Exercise brief
Report how many lines of the items below contain the string "title", counting only matches in the same case. Give the number alone.

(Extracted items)
########

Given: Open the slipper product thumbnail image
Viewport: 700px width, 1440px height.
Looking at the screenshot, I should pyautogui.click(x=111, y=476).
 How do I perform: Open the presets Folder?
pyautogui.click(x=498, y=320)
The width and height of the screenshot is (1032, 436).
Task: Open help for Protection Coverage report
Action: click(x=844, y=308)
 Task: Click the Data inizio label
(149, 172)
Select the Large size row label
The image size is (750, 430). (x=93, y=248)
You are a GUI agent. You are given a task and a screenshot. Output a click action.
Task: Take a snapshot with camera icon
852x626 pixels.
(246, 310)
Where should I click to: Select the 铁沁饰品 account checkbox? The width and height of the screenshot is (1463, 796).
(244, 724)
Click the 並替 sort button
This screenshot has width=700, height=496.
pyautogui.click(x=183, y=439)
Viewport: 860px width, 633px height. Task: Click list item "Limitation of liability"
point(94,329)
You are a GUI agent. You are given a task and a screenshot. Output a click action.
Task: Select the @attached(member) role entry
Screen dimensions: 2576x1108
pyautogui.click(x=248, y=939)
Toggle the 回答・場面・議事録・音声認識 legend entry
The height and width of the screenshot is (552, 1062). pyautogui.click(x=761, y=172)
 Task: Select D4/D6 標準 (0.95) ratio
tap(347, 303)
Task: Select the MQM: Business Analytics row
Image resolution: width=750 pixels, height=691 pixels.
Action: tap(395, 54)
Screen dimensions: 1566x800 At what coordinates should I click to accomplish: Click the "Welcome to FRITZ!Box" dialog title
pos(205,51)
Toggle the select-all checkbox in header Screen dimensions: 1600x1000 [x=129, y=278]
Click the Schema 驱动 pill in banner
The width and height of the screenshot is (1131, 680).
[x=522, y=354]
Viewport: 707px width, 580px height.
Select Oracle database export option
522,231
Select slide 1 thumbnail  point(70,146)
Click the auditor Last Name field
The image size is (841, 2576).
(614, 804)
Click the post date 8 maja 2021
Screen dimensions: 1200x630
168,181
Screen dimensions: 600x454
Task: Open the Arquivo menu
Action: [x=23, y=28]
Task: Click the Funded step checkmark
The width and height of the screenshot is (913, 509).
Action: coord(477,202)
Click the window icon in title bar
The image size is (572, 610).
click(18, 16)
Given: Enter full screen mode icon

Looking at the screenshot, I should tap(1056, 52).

########

Result of the exercise
2